- **ABOUT THIS EXERCISE**
Please print the lines from the line with "Locate an element" up to and including the line with "name-field: IVI Grid", leaving out the pictures.

- **EXERCISE DATA**

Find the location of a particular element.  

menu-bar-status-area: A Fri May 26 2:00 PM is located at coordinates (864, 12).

--

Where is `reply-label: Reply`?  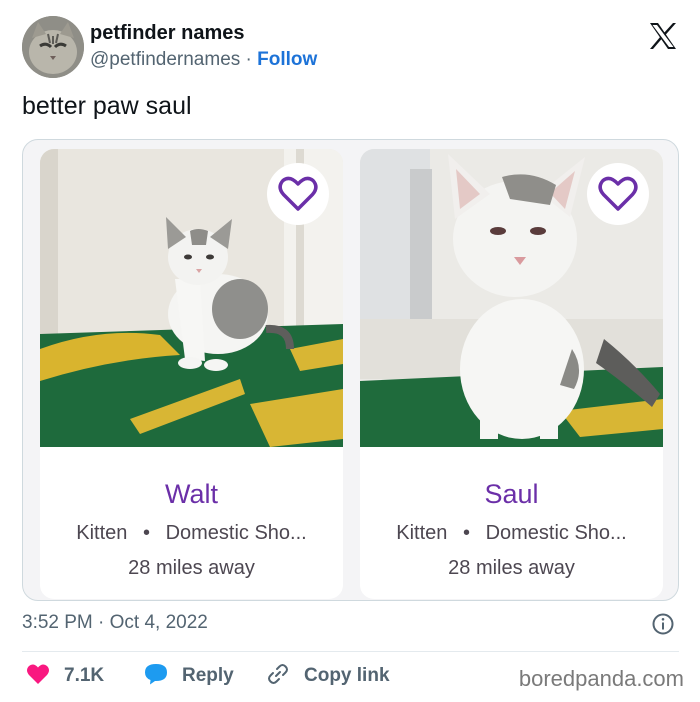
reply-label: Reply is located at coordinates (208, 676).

--

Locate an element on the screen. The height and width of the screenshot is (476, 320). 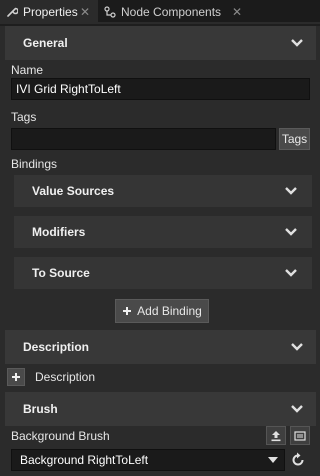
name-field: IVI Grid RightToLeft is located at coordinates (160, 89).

- **TASK ANSWER**
Locate an element on the screen. The height and width of the screenshot is (476, 320). 
name-field: IVI Grid RightToLeft is located at coordinates (160, 89).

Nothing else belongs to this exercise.